The in vivo functional relevance of autophagy in PCs was established by two key observations. First, we found depressed antibody titers following both T-independent and T-dependent immunizations in Atg5f/fCD19-Cre mice. Second, when we quantified Cre-mediated deletion of Atg5 in sorted BM PCs from old, nonimmunized mice, we found that while the majority of splenic B cells have deleted Atg5, BM PCs from the same mice display normal amounts of nondeleted allele. This efficient selection for autophagy-proficient PCs demonstrated the absolute requirement for autophagy in the formation and/or maintenance of the long-lived PC pool. We also documented a normal germinal center reaction in Atg5f/fCD19-Cre mice. Besides implying that autophagy is dispensable for cognate presentation of soluble antigens by B cells to T cells, this finding locates the requirement for autophagy precisely in PCs (Fig. 1B).

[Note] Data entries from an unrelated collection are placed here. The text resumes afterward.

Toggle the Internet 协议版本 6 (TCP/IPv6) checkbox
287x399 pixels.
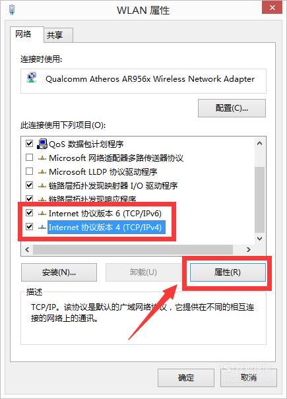click(x=29, y=212)
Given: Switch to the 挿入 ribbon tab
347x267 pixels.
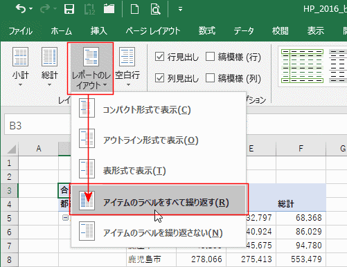Looking at the screenshot, I should point(98,30).
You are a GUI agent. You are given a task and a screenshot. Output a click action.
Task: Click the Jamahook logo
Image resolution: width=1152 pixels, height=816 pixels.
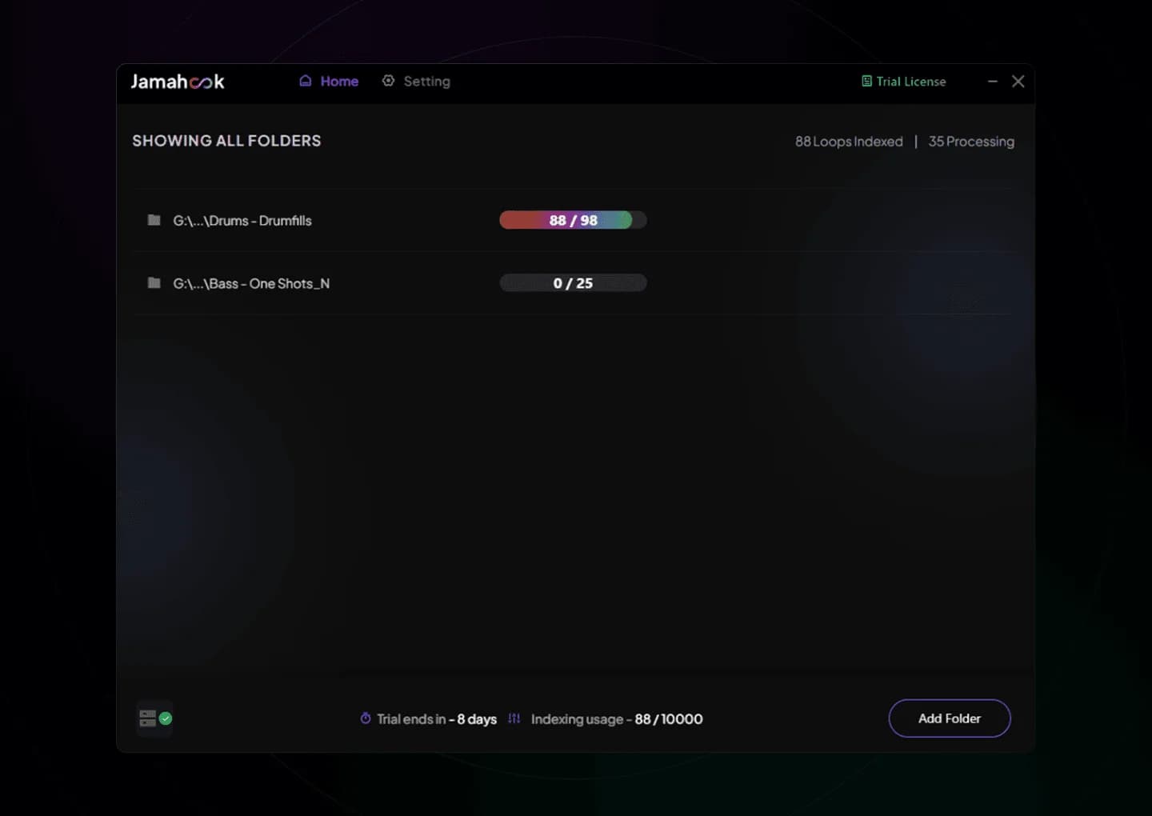coord(178,82)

It is noteworthy that, one year after T-dependent immunization, Atg5f/fCD19-Cre mice have remarkably fewer antigen-specific long-lived PCs in the BM, further demonstrating that autophagy is a novel determinant of the molecular competence required in the PC memory compartment. Here, autophagy might grant PCs extended survival, as proposed for quiescent progenitors and highly specialized terminally differentiated cell types, such as neurons. These data encourage us to address whether autophagy also plays a role in maintaining the non-Ig-secreting memory B cell compartment.

Finally, our findings provide a framework for identifying novel targets to modulate normal or pathological immune responses, and to fight PC dyscrasias, such as multiple myeloma and light chain amyloidosis, which may rely more on protein homeostatic networks than normal counterparts.